## Start

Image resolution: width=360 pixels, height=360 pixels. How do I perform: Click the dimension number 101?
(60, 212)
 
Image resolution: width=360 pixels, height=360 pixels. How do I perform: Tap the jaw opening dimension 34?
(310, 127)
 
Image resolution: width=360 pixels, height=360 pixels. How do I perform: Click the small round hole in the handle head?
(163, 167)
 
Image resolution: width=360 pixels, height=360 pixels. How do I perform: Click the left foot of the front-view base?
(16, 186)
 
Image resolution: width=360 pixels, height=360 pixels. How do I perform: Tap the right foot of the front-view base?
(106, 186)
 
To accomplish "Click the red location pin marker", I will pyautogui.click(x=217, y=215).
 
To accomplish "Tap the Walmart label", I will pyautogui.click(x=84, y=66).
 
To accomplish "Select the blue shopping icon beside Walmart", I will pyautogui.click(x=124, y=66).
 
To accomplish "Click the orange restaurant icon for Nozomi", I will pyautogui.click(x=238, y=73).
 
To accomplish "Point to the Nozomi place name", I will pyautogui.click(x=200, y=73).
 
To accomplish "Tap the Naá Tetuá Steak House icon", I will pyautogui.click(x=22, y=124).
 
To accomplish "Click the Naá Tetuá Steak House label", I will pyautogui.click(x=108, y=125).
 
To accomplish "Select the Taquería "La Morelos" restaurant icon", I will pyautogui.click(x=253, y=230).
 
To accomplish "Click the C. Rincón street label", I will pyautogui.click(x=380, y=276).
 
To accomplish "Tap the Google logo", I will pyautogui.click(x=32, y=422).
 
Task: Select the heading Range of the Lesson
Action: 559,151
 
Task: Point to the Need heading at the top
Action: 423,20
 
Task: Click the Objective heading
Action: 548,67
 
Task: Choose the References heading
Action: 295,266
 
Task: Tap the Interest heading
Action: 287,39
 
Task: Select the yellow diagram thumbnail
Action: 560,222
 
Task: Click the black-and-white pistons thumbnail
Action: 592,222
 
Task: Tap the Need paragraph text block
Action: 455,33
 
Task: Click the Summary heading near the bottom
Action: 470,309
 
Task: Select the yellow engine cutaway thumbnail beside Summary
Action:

## End

Shift the coordinates in the part of the records that opens with the line containing "Task: Select the yellow diagram thumbnail" and runs through the end of the records, both ends included. Write out every line of that part again, requests and all, with 81 added to each number in the coordinates.

Task: Select the yellow diagram thumbnail
Action: 641,303
 
Task: Click the black-and-white pistons thumbnail
Action: 673,303
 
Task: Tap the Need paragraph text block
Action: 536,114
 
Task: Click the Summary heading near the bottom
Action: 551,390
 
Task: Select the yellow engine cutaway thumbnail beside Summary
Action:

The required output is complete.